Reversed. The permanent injunction is dissolved. We assess no costs; a public question.
NOTES
[*] Circuit judge, sitting on the Court of Appeals by assignment.
[1] Plaintiff is not a union. Rather, plaintiff is a labor organization consisting of various craft and trade unions which represent individual construction workers.
[2] Indeed, the Court in Kaminskas noted in fn 2 that the plaintiff associations had indicated in their answers to defendant's interrogatories that their members' injuries were "immaterial".
[3] The Court in License Beverage refers to both an association constituted for "representative purposes" and an association organized as a "litigation representative". To the extent that License Beverage may be read as requiring an association to be organized with the intention of serving as a "litigation representative" before it may be deemed to have standing, we disagree with that decision. The association in White Lake was not organized with the intention of instituting litigation. The White Lake Association was organized as a nonprofit corporation under the laws of this state in 1951 "to prevent the pollution of White Lake, to promote cleanliness and good sanitary conditions around the lake and the public welfare of the area". White Lake, supra, p 268.
[4] At the time Bowie was decided, MCL 408.551; MSA 17.256(1) provided in pertinent part:
"(b) `State project' means any new construction, alteration, repair, installation, painting, decorating, completion, demolition, conditioning, reconditioning or improvement of public buildings, works, bridges, highways or roads authorized by a contracting agent.
"(c) `Contracting agent' means any officer, board or commission of the state, or any state institution supported in whole or in part by state funds, authorized to enter into a contract for a state project or to perform the same by the direct employment of labor."
[5] House Bill 5419 introduced in 1975 included the identical amendments which ultimately became the law in 1979.
[6] 1978 PA 100, § 1, effective March 30, 1979.
[7] Although not advanced by plaintiff, one construction of MCL 408.552; MSA 17.256(2) which would support plaintiff's position and, at least facially, would not contravene the rule that all the words used in a statute must be given effect follows.
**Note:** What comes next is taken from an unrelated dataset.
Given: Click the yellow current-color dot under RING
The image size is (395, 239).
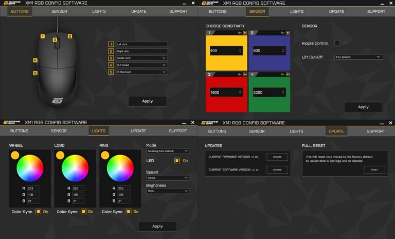Looking at the screenshot, I should click(x=105, y=155).
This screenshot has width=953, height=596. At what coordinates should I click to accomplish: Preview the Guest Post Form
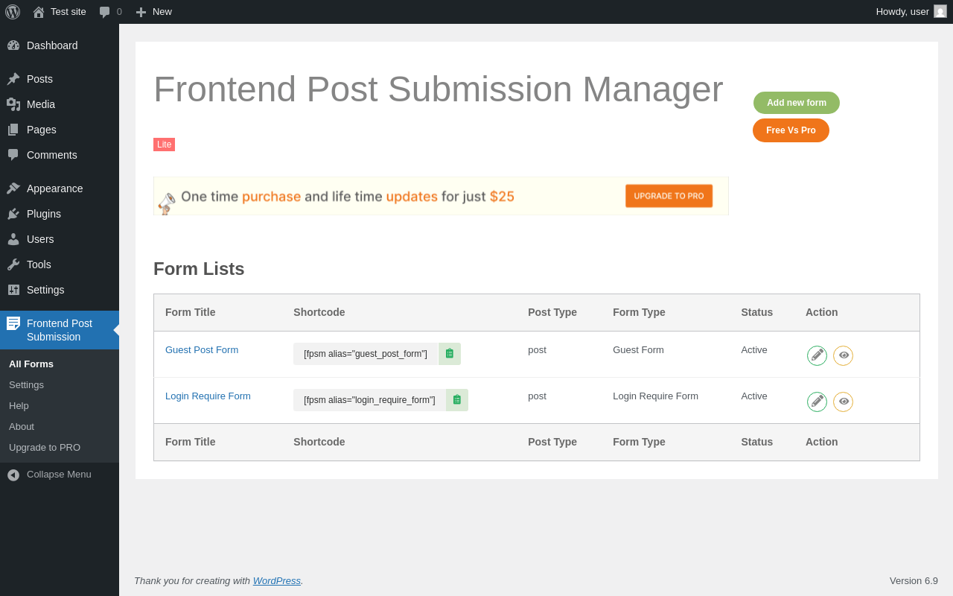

Rather than construe the phrase "which is sponsored or financed in whole or in part by the state" as a condition precedent on the applicability of the act, we could construe this phrase as pertaining to the exclusion appearing in MCL 408.552; MSA 17.256(2). That is, the only construction projects excluded from the ambit of the act are those "subject to the jurisdiction of the State Civil Service Commission" and "which [are] sponsored or financed in whole or in part by the state". Apart from the fact that plaintiff's failure to advance this construction may be taken as reflecting its dubious nature, this construction also fails to truly effectuate all of the words in the statute. To our knowledge, any project subject to the jurisdiction of the state Civil Service Commission is also sponsored or financed in whole or in part by the state. Thus, to accept this construction requires us to construe a critical phrase in MCL 408.552; MSA 17.256(2) as a mere redundancy.